这项研究开始于对基因组中暗物质的研究,基因组的暗物质是一类卫星DNA,其可以产生大量的非编码RNA(ncRNA),这类RNA分子并不会产生蛋白质,但却具有重要的调节作用;Benjamin Greenbaum博士指出,我们在人类和小鼠的癌细胞中发现了大量的ncRNAs,这些RNA分子存在于机体的垃圾DNA区域,在过去5年里,科学家们慢慢开始研究发现ncRNAs或许也具有重要的作用。
癌症似乎可以利用这些ncRNAs来刺激机体免疫反应,从而促进肿瘤的生长和生存,但研究者目前并不知道ncRNAs的具体功能;未来研究中或许会对这类分子进行定义,认为其可以帮助癌症发展,当然ncRNAs分子也可以被靶向作用来抑制其它分子或者利用ncRNAs作为标志物来理解癌症的进展。

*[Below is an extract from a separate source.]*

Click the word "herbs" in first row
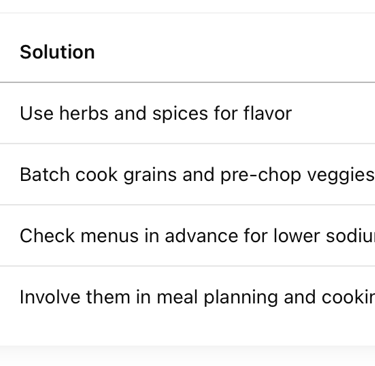The width and height of the screenshot is (375, 366). click(x=84, y=113)
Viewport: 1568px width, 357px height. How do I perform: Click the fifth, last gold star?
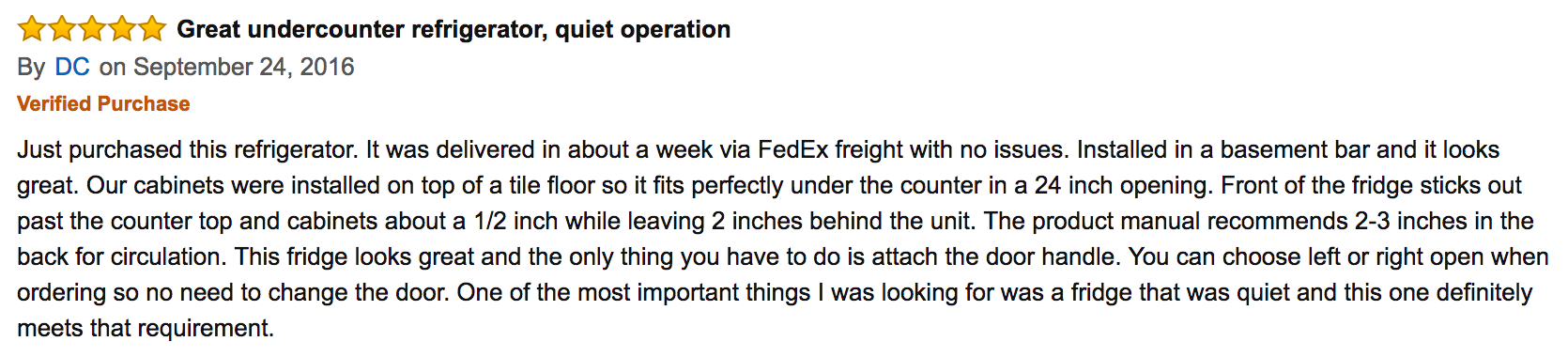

如今多个研究小组已经开始利用基于理论物理的数学工具来研究ncRNA暗物质的作用了,Greenbaum表示,我们对大型核苷酸模式的ncRNA数据库进行了搜索,如果将核苷酸序列比喻为单词的话,那么在人类基因组中有些单词或许并不具有代表性,因此我们想去研究揭示在癌细胞中这些模式如何在RNA转录上存在不同,而相关的研究方法也可以帮助我们更快地进行大型数据库的分析。
研究者们在多种癌症中发现了一些奇怪的RNAs可以被激活或转录,而这些不寻常的RNAs的效应可以被大量方法,也就是多种RNAs的拷贝实际上要远比正常细胞要多。最后研究者表示,这些ncRNAs具有罕见的模式,这就类似于病原体一样,可以刺激机体产生先天性免疫反应,研究者认为这些ncRNAs或许在介导抵御癌症的免疫反应中扮演着重要的角色,当然后期还需要大量工作去进行,而研究者们也非常有兴趣对此继续深入剖析。(基因宝jiyinbao.com)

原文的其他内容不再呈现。